Phase-1 validation before scaling to 3-D — train three backbones (Pure Mamba, Pure Transformer, Hybrid Mamba+Attention) on MNIST under the same latent-flow-matching head and pick the one that survives the speed-quality trade. Pure Mamba won visually despite a marginally worse loss number (0.086 vs 0.080 for the Hybrid). Transformer produced noise. Verdict: proceed with Pure Mamba as the backbone for the MambaFlow3D scaling work (Topic 26).
The thesis line wants a fast single-image-to-3-D generator. The architectural premise is that Mamba + flow matching beats the standard transformer + DDPM stack on inference speed without giving up too much quality at the 3-D scale. The premise is plausible — Mamba is linear-time, flow matching has fewer sampling steps than DDPM — but plausible is not enough to spend the rented-GPU hours required to validate at SparC3D scale.
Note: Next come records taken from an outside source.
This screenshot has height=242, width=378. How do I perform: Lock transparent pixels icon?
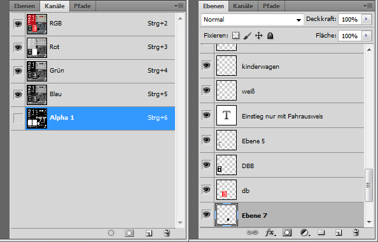pos(235,36)
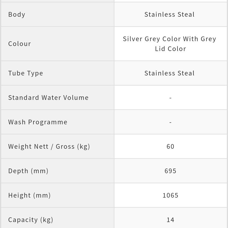Click the Standard Water Volume label
The height and width of the screenshot is (228, 228).
[48, 98]
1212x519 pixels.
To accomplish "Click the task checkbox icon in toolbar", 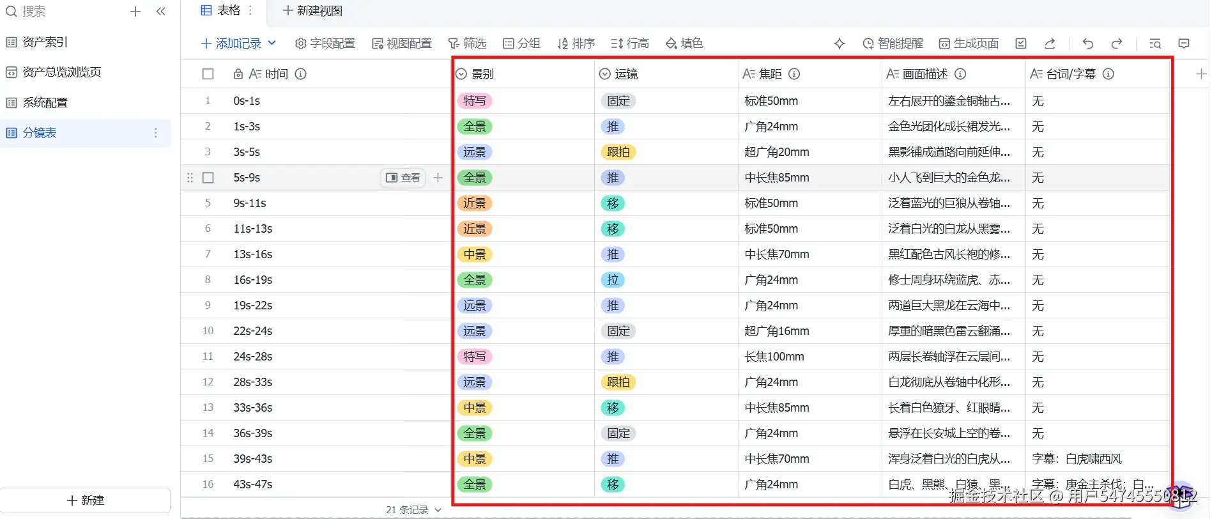I will 1021,43.
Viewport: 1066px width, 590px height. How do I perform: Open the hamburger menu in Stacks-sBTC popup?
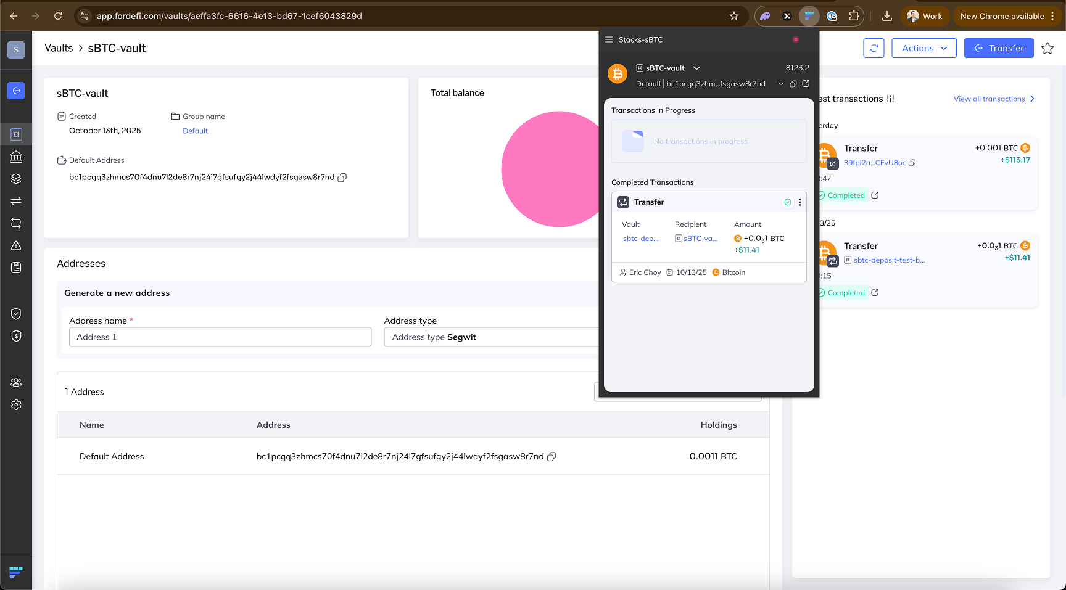[x=609, y=39]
Topic 25 is the cheap-but-honest validation step. Train the three architectural candidates — Pure Mamba, Pure Transformer, Hybrid Mamba+Attention — all with the same latent-flow-matching head, all on MNIST, all with matched parameter count. Compare on loss, sampling quality, and per-step speed. Pick the winner. Then spend the 3-D compute on the winner.
The trap to avoid is picking on loss alone. Flow-matching loss measures the average velocity error over the trajectory — small differences in this number can hide large differences in sample quality, particularly when the loss landscape has flat regions near the optimum. The MNIST validation here was set up to look at both the loss curve and the generated samples, and to decide on the combination.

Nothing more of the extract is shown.